OpenFabrics / sunfish_library_reference

The core Sunfish implementation
BSD 3-Clause "New" or "Revised" License
2 stars 4 forks source link

Handle scenario where an Agent restarts and performs the registration multiple times. #13

Open mgazz opened 5 months ago

mgazz commented 5 months ago

Currently, if an Agent restarts multiple times:

Define a correct procedure to handle the internal state in case of multiple registration.
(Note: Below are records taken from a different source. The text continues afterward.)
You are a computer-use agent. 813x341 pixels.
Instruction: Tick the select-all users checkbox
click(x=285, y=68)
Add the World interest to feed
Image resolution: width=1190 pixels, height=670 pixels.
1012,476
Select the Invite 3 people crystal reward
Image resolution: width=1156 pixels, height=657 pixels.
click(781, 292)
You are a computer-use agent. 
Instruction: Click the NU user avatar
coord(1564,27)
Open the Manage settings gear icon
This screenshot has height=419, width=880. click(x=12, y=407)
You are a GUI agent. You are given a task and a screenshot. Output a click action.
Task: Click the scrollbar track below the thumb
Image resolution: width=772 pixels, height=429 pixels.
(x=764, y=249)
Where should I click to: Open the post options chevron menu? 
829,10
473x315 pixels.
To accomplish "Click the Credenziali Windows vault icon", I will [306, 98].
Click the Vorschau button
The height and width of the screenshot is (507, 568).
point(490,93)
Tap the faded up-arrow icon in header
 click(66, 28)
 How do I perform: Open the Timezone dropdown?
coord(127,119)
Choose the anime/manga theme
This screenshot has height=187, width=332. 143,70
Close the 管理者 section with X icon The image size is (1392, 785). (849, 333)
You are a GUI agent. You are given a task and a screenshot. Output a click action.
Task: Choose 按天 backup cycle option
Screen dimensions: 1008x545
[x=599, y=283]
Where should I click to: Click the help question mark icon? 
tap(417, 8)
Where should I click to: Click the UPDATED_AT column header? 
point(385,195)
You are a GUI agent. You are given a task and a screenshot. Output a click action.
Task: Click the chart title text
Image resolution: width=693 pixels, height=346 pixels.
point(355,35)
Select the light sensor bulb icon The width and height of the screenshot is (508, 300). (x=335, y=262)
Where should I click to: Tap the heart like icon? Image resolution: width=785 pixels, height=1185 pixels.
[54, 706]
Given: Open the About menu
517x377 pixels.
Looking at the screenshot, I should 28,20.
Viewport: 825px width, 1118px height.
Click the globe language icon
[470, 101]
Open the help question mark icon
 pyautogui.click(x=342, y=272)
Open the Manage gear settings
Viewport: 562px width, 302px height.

rherrell commented 4 months ago

Don't have all the answers, but some helpful concepts from Gen-Z: a) hardware managers (FMs) that feed the Agent the inventory and status of the fabric components they are managing apply some form of FM created UUID that identify the FM instance that created the inventory. The Agent includes a form of that UUID in a Fabric ID that the Agent includes when it registers with Sunfish Core and sends the aggregated Redfish model for the resources reported by the Agent. This ties a Sunfish fabric model to a set of specific instances of FMs managing the associated hardware.
b) Each individual resource reported by the FM to the Agent has a unique UUID that is fixed to the hardware components. c) An Agent that restarts can retrieve the current state of the FMs' resources. If the FMs have not reset, each will return the same FM instance UUID to the restarted Agent. When the Agent re-uses those same UUIDs to generate a Fabric ID, it should come up with the same Fabric ID as last time.
d) When the restarted Agent attempts to register the same Fabric ID and an inventory that contains (mostly) already present hardware UUIDs, this is a major tip-off to Sunfish Core that this 'new Agent' is managing an existing fabric and not a totally new version. e) If it had been the FMs that restarted and not the Agent, the FM instance UUID will change and the Agent can detect the mismatch when the FM registers with the Agent. Since the Agent already has an inventory containing most or all of the same hardware UUIDs, the Agent can map the new FM UUID to the original FM UUID that the Agent and Sunfish Core are going to continue to use as a handle for communications involving these resources.
f) when the FM restarts, it has to re-discover the fabric components in its management domain. It is pretty obvious if the FM is crawling out a running fabric (components in 'managed' states) vs a cold fabric (un-managed components). The FM can alert the Agent that it is reporting a 'cold start' fabric inventory. g) The Agent and/or Sunfish Core need to have checks in their FM and Agent registration process (respectively) to detect an upload of an existing fabric inventory and status, and handle both scenarios unambiguously. h) If the hardware of the fabric was not reset, the FM and the Agent shall transfer the current fabric inventory and state to Sunfish Core, preferably as a series of ResourceUpdated Events that eventually bring the resource models and inventory for all three entities (Sunfish Core, Agent, FM) into alignment with the hardware truth. Sunfish Core shall issue the appropriate update Events to all correspondingly registered clients.